ページ抜粋 >>
◆ ◆ ◆ ◆ ◆ ◆ ◆

堂場瞬一 『英雄の悲鳴 ラストライン7』2025/03/13

罪の年輪 ラストライン6』に続く、「ラストライン」シリーズの七作目。


五十六歳になった岩倉剛は立川中央署から警視庁捜査一課に復帰し、南大田署時代に指導した愛弟子の伊東彩香とまたコンビを組むことになる。
恋人の赤沢実里は母親の看病や連続ドラマの出演などで忙しく、なかなか会えない状態が続いている。
娘の千夏は大学4年になり、就活のことが気がかりだ。

捜査一課は若い女性ばかりが犠牲になった連続殺人事件の捜査に追われていたが、岩倉は待機状態で関わっていない。
暇を持て余している時に、町田市の公園で三十歳ぐらいの男性の遺体が発見される。

◆ ◆ ◆ ◆ ◆ ◆ ◆

抽出データ >>
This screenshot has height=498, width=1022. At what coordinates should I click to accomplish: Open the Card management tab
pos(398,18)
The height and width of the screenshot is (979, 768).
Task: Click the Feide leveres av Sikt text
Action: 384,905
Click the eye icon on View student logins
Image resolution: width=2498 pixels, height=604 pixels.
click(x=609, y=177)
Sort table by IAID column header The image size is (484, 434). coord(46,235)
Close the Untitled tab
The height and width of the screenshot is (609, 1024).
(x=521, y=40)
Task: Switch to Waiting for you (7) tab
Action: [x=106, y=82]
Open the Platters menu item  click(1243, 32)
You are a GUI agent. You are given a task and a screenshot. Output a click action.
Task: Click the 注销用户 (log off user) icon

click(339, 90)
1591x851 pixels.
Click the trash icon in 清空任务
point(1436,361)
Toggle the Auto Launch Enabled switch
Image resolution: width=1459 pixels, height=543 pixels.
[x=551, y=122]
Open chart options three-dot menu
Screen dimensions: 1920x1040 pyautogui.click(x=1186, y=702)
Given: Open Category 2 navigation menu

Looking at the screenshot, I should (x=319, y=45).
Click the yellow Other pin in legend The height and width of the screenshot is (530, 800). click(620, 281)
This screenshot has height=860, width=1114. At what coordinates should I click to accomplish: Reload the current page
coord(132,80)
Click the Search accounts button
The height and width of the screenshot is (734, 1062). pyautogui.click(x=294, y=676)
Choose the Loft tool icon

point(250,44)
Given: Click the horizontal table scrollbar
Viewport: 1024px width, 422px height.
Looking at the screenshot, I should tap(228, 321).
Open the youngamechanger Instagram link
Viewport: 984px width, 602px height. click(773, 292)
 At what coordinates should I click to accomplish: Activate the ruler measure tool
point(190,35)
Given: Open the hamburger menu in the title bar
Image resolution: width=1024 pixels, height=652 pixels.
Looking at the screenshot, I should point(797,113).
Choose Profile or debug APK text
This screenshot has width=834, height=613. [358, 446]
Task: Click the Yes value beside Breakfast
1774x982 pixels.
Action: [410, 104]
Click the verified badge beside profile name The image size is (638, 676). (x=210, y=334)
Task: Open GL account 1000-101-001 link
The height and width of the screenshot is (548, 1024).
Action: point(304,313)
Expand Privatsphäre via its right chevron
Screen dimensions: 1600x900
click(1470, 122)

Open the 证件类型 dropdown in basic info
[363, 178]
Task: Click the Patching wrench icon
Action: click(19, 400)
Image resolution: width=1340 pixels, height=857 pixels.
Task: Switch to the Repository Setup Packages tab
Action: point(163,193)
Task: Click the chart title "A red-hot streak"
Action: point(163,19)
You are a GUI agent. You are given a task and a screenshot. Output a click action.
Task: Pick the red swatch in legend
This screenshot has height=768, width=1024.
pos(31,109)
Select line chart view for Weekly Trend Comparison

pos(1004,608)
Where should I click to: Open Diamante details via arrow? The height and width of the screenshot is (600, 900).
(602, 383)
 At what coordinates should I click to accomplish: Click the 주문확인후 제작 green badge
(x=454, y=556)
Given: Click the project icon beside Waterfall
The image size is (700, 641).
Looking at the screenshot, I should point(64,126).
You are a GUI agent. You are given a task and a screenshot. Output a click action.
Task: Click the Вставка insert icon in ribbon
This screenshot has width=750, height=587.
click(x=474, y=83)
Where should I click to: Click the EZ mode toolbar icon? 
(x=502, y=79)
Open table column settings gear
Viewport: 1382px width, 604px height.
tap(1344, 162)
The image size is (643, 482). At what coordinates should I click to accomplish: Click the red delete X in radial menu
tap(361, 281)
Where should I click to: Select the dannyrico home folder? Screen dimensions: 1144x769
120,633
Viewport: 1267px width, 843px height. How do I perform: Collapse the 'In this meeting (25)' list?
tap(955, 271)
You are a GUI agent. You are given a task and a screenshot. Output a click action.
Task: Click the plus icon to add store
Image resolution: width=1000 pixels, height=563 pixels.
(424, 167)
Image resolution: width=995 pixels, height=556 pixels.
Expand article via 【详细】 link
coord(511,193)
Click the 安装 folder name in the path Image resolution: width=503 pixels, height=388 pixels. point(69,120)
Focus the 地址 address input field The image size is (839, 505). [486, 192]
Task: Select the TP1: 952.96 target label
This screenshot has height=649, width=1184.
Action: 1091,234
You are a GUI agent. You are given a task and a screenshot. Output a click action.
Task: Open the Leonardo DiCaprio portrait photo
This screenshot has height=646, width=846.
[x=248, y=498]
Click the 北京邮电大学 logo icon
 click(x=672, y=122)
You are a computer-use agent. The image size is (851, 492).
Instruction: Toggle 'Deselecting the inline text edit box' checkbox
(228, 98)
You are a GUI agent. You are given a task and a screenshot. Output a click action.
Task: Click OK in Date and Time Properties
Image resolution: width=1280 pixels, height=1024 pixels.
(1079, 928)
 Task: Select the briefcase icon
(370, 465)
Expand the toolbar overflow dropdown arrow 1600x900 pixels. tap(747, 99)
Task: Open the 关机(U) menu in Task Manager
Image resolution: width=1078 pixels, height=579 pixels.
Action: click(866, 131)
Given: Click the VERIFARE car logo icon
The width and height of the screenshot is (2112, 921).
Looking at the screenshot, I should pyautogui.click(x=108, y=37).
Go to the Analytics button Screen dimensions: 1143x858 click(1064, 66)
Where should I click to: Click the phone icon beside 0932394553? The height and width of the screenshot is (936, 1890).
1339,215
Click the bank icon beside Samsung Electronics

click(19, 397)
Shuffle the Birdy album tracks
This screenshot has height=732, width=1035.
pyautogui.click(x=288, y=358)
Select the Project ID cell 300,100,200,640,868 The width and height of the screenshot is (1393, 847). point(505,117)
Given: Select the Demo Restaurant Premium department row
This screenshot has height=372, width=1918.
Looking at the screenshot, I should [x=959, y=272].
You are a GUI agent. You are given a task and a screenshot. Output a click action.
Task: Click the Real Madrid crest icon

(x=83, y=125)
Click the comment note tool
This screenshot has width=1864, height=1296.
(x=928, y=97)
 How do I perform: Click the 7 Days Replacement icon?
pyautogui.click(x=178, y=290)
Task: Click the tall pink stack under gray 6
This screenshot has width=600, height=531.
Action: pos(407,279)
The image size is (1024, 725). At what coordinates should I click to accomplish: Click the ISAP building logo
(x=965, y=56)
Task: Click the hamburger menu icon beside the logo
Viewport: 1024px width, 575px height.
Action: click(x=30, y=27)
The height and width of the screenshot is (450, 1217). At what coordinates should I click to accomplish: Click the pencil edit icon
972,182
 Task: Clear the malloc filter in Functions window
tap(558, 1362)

◆ ◆ ◆ ◆ ◆ ◆ ◆

練習問題 >>
(A) 次の(i)〜(iii)がページ抜粋の内容と合っているか、それぞれ「はい」か「いいえ」で答え、決め手となる本文の言葉をそのまま引用してください。(i) 岩倉剛は五十六歳で警視庁捜査一課に戻った。(ii) 岩倉は連続殺人事件の捜査に加わっている。(iii) 娘の千夏は大学3年生だ。
(B) ページ抜粋のうち、「堂場瞬一 『英雄の悲鳴 ラストライン7』2025/03/13」から「は待機状態で関わっていない。」までの部分をそのまま書き写してください。

各問の解答 >>
(A)
(i) はい:「五十六歳になった岩倉剛は立川中央署から警視庁捜査一課に復帰し」
(ii) いいえ:「岩倉は待機状態で関わっていない」
(iii) いいえ:「娘の千夏は大学4年になり」

(B)
堂場瞬一 『英雄の悲鳴 ラストライン7』2025/03/13

罪の年輪 ラストライン6』に続く、「ラストライン」シリーズの七作目。


五十六歳になった岩倉剛は立川中央署から警視庁捜査一課に復帰し、南大田署時代に指導した愛弟子の伊東彩香とまたコンビを組むことになる。
恋人の赤沢実里は母親の看病や連続ドラマの出演などで忙しく、なかなか会えない状態が続いている。
娘の千夏は大学4年になり、就活のことが気がかりだ。

捜査一課は若い女性ばかりが犠牲になった連続殺人事件の捜査に追われていたが、岩倉は待機状態で関わっていない。